> [Data for the task]
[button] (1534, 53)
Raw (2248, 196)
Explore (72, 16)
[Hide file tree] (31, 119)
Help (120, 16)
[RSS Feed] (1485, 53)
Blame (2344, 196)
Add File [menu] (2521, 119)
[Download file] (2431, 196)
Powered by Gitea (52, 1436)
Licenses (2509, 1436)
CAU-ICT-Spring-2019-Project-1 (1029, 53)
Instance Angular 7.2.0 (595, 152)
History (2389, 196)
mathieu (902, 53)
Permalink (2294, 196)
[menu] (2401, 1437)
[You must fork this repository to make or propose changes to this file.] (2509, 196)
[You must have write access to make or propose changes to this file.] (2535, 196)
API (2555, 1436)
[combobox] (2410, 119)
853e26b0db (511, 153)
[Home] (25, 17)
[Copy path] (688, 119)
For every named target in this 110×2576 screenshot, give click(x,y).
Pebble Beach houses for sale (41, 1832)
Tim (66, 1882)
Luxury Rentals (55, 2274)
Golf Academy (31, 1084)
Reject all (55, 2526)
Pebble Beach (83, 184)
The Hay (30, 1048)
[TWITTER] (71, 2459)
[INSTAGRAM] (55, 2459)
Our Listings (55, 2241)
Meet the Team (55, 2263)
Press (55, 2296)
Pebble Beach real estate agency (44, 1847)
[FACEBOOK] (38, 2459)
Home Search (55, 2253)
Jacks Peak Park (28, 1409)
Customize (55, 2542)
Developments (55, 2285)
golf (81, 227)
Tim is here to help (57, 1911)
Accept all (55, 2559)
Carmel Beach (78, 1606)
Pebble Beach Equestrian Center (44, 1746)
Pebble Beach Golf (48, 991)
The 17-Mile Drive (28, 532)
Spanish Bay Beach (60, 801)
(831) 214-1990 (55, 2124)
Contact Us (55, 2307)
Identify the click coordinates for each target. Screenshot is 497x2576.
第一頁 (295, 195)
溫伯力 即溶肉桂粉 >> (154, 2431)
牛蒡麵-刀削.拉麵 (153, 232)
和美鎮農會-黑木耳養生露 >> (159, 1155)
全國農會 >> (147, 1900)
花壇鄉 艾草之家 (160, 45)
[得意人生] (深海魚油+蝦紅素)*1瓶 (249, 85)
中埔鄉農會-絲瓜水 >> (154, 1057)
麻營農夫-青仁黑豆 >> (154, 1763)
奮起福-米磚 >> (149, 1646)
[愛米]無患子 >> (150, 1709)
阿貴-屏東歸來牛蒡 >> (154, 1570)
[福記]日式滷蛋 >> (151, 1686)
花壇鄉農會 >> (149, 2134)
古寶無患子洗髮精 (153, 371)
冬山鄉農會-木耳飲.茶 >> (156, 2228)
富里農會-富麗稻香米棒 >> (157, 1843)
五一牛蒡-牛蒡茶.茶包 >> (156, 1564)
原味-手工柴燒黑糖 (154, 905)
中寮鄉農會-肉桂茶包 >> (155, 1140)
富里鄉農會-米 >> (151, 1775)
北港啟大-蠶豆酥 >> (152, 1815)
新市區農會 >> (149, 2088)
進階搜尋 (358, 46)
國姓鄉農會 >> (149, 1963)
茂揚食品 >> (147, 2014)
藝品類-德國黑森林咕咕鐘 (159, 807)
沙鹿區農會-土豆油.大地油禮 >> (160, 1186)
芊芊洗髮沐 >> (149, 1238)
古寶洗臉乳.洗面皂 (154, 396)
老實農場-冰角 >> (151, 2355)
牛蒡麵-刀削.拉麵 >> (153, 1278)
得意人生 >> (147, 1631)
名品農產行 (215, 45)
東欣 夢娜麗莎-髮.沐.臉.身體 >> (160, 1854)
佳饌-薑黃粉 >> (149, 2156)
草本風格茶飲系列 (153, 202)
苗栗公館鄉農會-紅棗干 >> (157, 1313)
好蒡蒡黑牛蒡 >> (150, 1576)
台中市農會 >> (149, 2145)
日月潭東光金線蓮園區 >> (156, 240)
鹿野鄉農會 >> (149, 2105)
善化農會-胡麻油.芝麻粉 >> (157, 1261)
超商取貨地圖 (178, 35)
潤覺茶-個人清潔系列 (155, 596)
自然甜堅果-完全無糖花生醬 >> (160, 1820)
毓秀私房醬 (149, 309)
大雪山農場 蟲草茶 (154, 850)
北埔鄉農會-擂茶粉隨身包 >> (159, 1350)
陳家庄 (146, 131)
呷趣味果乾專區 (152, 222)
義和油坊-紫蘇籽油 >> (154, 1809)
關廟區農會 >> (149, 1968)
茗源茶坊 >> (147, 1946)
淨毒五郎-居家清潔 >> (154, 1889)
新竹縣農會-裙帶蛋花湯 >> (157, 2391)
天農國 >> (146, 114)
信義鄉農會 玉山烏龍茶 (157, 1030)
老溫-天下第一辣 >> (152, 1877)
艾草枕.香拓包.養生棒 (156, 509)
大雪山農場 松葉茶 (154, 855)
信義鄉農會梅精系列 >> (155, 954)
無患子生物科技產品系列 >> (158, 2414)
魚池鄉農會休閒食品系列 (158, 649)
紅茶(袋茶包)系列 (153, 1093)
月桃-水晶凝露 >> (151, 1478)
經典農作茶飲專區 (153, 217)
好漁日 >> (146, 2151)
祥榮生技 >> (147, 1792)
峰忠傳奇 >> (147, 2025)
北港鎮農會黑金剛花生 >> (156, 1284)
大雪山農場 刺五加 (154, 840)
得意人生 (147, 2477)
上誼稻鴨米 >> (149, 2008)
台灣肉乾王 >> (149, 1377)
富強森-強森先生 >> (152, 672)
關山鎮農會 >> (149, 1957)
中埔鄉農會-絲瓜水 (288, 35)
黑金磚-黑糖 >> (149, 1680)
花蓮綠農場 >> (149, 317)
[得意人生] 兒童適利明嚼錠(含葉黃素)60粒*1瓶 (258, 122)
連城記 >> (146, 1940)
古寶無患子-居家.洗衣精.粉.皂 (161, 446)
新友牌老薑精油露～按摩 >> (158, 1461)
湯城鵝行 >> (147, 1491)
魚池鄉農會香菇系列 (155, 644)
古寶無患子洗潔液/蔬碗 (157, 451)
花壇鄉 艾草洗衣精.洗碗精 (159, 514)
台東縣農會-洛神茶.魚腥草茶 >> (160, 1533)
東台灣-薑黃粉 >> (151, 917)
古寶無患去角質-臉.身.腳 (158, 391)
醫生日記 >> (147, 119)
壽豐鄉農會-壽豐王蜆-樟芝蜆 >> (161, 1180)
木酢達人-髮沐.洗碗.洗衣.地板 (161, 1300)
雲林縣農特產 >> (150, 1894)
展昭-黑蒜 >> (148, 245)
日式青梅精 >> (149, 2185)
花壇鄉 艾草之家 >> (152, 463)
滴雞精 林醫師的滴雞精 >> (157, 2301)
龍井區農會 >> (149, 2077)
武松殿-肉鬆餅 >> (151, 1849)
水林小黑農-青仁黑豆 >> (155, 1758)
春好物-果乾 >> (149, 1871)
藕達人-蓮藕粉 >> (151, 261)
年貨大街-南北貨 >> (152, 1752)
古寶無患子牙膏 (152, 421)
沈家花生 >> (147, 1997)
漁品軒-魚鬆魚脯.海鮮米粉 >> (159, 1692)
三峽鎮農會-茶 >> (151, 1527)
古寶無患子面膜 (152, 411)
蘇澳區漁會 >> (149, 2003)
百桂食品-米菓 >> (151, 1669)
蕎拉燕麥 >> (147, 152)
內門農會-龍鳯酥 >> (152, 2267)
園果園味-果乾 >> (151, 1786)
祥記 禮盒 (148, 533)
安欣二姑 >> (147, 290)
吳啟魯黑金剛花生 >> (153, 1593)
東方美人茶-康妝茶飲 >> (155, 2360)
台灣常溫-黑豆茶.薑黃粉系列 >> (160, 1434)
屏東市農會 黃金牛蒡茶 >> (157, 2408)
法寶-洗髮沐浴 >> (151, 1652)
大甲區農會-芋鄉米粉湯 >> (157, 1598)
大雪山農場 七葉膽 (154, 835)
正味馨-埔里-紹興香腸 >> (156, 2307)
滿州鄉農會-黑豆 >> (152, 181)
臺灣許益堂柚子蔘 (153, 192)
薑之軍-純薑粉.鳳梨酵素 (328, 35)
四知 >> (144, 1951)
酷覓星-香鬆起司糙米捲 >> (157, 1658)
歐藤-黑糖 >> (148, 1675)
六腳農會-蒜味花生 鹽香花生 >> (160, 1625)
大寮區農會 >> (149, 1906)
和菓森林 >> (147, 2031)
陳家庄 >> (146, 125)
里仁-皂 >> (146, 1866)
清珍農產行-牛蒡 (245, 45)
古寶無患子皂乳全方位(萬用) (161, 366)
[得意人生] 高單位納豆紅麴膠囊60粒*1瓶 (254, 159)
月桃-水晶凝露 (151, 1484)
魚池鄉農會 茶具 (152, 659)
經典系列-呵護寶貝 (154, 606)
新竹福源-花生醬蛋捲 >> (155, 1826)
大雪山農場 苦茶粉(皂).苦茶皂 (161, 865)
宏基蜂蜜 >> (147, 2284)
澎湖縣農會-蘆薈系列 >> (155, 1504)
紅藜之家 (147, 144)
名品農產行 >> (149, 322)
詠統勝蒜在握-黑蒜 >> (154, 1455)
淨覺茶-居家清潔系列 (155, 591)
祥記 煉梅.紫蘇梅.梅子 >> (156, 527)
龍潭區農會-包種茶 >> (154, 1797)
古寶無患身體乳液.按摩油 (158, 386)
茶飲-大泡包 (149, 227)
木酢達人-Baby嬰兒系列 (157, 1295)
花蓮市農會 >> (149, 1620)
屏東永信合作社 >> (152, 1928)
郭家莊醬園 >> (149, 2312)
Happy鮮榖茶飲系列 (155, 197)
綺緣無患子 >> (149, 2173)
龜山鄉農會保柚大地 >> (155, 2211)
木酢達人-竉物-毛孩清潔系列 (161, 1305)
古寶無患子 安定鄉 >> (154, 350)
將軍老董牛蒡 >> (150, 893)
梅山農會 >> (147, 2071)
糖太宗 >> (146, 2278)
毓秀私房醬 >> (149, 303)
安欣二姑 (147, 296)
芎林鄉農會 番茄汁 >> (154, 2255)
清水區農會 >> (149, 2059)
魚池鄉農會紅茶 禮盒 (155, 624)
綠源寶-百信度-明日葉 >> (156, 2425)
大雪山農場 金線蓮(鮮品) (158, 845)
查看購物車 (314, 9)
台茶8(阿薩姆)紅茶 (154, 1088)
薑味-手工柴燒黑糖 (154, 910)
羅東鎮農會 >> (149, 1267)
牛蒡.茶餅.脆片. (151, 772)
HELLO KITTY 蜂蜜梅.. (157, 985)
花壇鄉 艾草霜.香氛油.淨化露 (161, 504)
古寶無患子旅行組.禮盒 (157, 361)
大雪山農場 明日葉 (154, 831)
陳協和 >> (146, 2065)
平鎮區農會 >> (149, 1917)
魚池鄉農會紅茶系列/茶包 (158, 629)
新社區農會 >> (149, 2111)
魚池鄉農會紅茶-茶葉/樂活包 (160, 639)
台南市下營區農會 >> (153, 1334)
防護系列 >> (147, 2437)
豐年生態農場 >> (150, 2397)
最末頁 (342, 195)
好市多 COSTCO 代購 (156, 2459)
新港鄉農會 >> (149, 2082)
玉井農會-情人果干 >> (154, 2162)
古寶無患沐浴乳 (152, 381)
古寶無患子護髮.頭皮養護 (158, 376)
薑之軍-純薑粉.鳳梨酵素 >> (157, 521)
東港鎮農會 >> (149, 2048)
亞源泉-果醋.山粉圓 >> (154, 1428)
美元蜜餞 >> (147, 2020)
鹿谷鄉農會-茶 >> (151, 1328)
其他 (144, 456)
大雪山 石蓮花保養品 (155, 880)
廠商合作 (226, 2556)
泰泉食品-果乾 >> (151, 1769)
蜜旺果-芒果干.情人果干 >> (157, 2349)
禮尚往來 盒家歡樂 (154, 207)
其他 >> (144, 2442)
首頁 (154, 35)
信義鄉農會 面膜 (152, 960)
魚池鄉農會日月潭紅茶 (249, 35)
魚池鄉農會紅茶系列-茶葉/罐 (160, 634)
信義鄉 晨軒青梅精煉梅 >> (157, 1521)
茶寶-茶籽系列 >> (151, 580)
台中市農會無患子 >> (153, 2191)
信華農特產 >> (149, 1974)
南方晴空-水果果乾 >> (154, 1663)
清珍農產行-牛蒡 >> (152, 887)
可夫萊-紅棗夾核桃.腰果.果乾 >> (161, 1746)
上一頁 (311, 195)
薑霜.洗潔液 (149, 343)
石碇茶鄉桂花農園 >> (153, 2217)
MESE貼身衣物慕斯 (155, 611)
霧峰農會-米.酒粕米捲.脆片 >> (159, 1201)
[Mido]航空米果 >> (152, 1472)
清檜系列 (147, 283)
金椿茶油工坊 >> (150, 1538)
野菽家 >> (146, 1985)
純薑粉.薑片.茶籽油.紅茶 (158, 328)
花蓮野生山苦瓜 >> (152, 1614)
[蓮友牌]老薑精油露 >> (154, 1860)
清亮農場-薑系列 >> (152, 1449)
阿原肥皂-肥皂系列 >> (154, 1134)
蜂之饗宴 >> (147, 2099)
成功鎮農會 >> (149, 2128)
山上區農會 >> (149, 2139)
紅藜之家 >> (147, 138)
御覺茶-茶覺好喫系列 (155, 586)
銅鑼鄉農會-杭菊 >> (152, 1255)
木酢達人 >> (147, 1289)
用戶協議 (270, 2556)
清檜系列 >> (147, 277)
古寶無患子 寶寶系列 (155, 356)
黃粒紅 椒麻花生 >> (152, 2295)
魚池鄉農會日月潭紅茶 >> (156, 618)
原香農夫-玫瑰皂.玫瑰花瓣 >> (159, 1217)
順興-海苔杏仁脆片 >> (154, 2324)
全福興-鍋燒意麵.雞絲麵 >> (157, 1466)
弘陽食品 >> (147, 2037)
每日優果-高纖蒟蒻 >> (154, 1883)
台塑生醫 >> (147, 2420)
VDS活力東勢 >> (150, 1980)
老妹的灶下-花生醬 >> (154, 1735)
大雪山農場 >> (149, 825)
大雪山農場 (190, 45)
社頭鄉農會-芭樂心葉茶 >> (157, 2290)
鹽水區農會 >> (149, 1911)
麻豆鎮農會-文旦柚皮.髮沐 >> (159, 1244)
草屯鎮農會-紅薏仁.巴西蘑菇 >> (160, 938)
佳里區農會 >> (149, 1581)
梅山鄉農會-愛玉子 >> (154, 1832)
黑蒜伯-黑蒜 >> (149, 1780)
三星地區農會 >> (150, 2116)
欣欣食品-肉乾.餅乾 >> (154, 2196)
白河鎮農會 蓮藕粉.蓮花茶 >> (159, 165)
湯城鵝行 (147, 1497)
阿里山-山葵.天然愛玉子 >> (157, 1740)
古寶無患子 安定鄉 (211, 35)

> [Task statement] In the listing above, find the line containing "陳家庄 (146, 131)" and the line containing "屏東市農會 黃金牛蒡茶 >> (157, 2408)", then repeat those two lines and everything between them exactly.

> [Your response]
陳家庄 (146, 131)
呷趣味果乾專區 (152, 222)
義和油坊-紫蘇籽油 >> (154, 1809)
關廟區農會 >> (149, 1968)
茗源茶坊 >> (147, 1946)
淨毒五郎-居家清潔 >> (154, 1889)
新竹縣農會-裙帶蛋花湯 >> (157, 2391)
天農國 >> (146, 114)
信義鄉農會 玉山烏龍茶 (157, 1030)
老溫-天下第一辣 >> (152, 1877)
艾草枕.香拓包.養生棒 (156, 509)
大雪山農場 松葉茶 (154, 855)
信義鄉農會梅精系列 >> (155, 954)
無患子生物科技產品系列 >> (158, 2414)
魚池鄉農會休閒食品系列 (158, 649)
紅茶(袋茶包)系列 (153, 1093)
月桃-水晶凝露 >> (151, 1478)
經典農作茶飲專區 (153, 217)
好漁日 >> (146, 2151)
祥榮生技 >> (147, 1792)
峰忠傳奇 >> (147, 2025)
北港鎮農會黑金剛花生 >> (156, 1284)
大雪山農場 刺五加 (154, 840)
得意人生 (147, 2477)
上誼稻鴨米 >> (149, 2008)
台灣肉乾王 >> (149, 1377)
富強森-強森先生 >> (152, 672)
關山鎮農會 >> (149, 1957)
中埔鄉農會-絲瓜水 (288, 35)
黑金磚-黑糖 >> (149, 1680)
花蓮綠農場 >> (149, 317)
[得意人生] 兒童適利明嚼錠(含葉黃素)60粒*1瓶 (258, 122)
連城記 >> (146, 1940)
古寶無患子-居家.洗衣精.粉.皂 (161, 446)
新友牌老薑精油露～按摩 >> (158, 1461)
湯城鵝行 >> (147, 1491)
魚池鄉農會香菇系列 (155, 644)
古寶無患子洗潔液/蔬碗 (157, 451)
花壇鄉 艾草洗衣精.洗碗精 (159, 514)
台東縣農會-洛神茶.魚腥草茶 >> (160, 1533)
東台灣-薑黃粉 >> (151, 917)
古寶無患去角質-臉.身.腳 (158, 391)
醫生日記 >> (147, 119)
壽豐鄉農會-壽豐王蜆-樟芝蜆 >> (161, 1180)
木酢達人-髮沐.洗碗.洗衣.地板 (161, 1300)
雲林縣農特產 >> (150, 1894)
展昭-黑蒜 >> (148, 245)
日式青梅精 >> (149, 2185)
花壇鄉 艾草之家 >> (152, 463)
滴雞精 林醫師的滴雞精 >> (157, 2301)
龍井區農會 >> (149, 2077)
武松殿-肉鬆餅 >> (151, 1849)
水林小黑農-青仁黑豆 >> (155, 1758)
春好物-果乾 >> (149, 1871)
藕達人-蓮藕粉 >> (151, 261)
年貨大街-南北貨 >> (152, 1752)
古寶無患子牙膏 (152, 421)
沈家花生 >> (147, 1997)
漁品軒-魚鬆魚脯.海鮮米粉 >> (159, 1692)
三峽鎮農會-茶 >> (151, 1527)
古寶無患子面膜 (152, 411)
蘇澳區漁會 >> (149, 2003)
百桂食品-米菓 >> (151, 1669)
蕎拉燕麥 >> (147, 152)
內門農會-龍鳯酥 >> (152, 2267)
園果園味-果乾 >> (151, 1786)
祥記 禮盒 (148, 533)
安欣二姑 >> (147, 290)
吳啟魯黑金剛花生 >> (153, 1593)
東方美人茶-康妝茶飲 >> (155, 2360)
台灣常溫-黑豆茶.薑黃粉系列 >> (160, 1434)
屏東市農會 黃金牛蒡茶 >> (157, 2408)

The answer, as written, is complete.